March 27, 2014 – A panel discussion yesterday at CBOE marked the tenth anniversary of the launch of futures on the CBOE Volatility Index® (VIX®).
Four experts surveyed the development and promise of volatility products:
- Mike Edleson, Ph.D., CFA, Chief Risk Officer, Office of Investments, University of Chicago,
- Joanne Hill, Ph.D., Head of Investment Strategy, ProShare Advisors,
- Jamie Tyrell, VIX Options Market-maker, Group One Trading, and
- Krag “Buzz” Gregory, Ph.D., Managing Director, Goldman Sachs.
An audience of about 120 financial professionals was in attendance, and I received quite a bit of good feedback.
Buzz Gregory delivered a presentation on VIX Futures: The First Ten Years, and noted that –
- VIX spot is not directly tradable.
- Access to the VIX market comes from trading listed VIX products. The performance of VIX ETFs, ETNs, and VIX options is dependent on the listed VIX futures market, so understanding the dynamics of VIX futures is crucial for successful trading.
- VIX futures began trading in March 2004 and have now been tested in both low and high volatility regimes.
- The relationship between spot VIX and VIX futures levels is highly correlated to the term structure of S&P 500 implied volatility.
- If the term structure is steeply upward sloping the VIX future will typically be trading above VIX spot.
- The steeper the term structure, the higher the basis ( Basis = future – spot ).
- High-basis environments have tended to be profitable for shorts, bad for longs.
Joanne Hill noted that –
- Adding cash-equivalent exposure is the typical way U.S. equity managers reduce beta and risk;
- Smaller amounts of VIX Short-Term and Mid-Term Futures can produce similar amounts of reduction in risk as measured by standard deviation;
- Rolled positions in VIX Mid-Term Futures also resulted in higher returns than using cash or VIX Short-Term Futures for the period studied.

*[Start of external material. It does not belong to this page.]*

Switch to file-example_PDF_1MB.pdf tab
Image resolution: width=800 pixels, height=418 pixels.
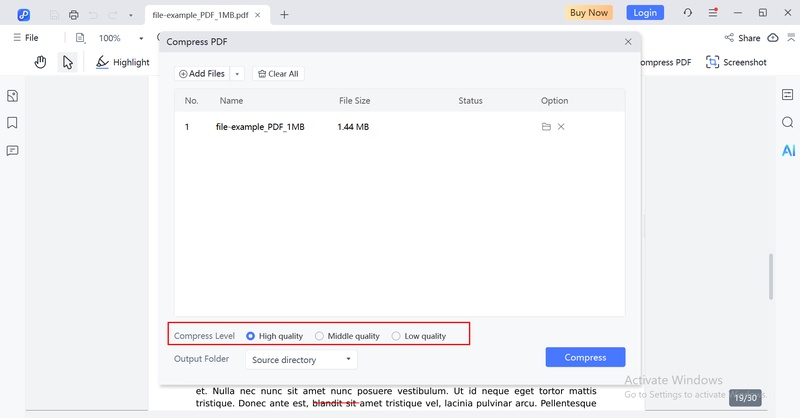pyautogui.click(x=201, y=15)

Mike Edleson delivered remarks on long volatility strategies and diversification.
Jamie Tyrell discussed strategies, liquidity and expirations for VIX futures and options.
Over the past decade the total trading volume for VIX futures has surpassed 95 million contracts, and the VIX futures average daily volume rose from 4,543 in 2009 to 213,024 in the first two months of 2014.